The Qatada case has dragged on for a very long time and there are two ways of looking at the problem. The first is that the courts, including the ECtHR, are repeatedly frustrating the will of the UK Government to remove a dangerous terrorist from Britain. The other way of looking at it is that the Government has quixotically pursued extradition to Jordan as a solution again and again in the face of objections that the trial process in Jordan is simply unsafe because of the use of torture. Previously it pursued internment until the House of Lords ruled that that was also unacceptable. There is another option: try him in Britain. The things of which Abu Qatada are accused by the Government (involvement in and direction of international terrorism) are certainly crimes in Britain. Allegations in the public domain suggest that there is the possibility that he could be charged with conspiracy to commit some fairly serious crimes, if nothing else. If he were convicted of them there would be no human rights obstacle to his being imprisoned for a very long time, perhaps for life. The difficulty appears to be that some of the evidence is secret and either too weak to secure a conviction or too sensitive to be made public (or both). Without being privy to the information it is impossible to know whether the Government’s claim is legitimate: we cannot know whether the judgment that prosecution is impossible is reasonable, although a succession of Home Secretaries and others seem to have been convinced that it is.
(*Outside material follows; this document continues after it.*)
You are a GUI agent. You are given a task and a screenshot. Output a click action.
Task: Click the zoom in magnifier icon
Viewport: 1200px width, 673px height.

But the security services have not historically had these kinds of difficulties in prosecuting Northern Irish terrorism. Indeed as the layers of secrecy have gradually been peeled away from the awful decades of conflict in Northern Ireland one thing that has become apparent is just how thoroughly the various terrorist groups were riddled with informers and spies seeking intelligence and evidence for prosecution. This appears to have continued with the dissident remnants of those organisations. Why can he not be prosecuted for terrorism in Britain?

But we need not go even that far. Has Qatada never been caught speeding, or jaywalking, or even stealing a library book? Famously, the US authorities eventually caught up with Al Capone by laying charges of tax evasion against him. Why has Britain not tried something similar against such an allegedly dangerous man? Put another way, are the ECtHR and – to a lesser extent – the British legal system taking the blame for the failure by the Government to deal sensibly with the problem posed by Qatada and a small group of dangerous men in a similar position?

In the last few days the Home Secretary has lodged an appeal against SIAC’s decision to stop Qatada’s extradition. Rightly or wrongly the ball is now back with the courts and, as Brian suggests, they will need to tread very carefully.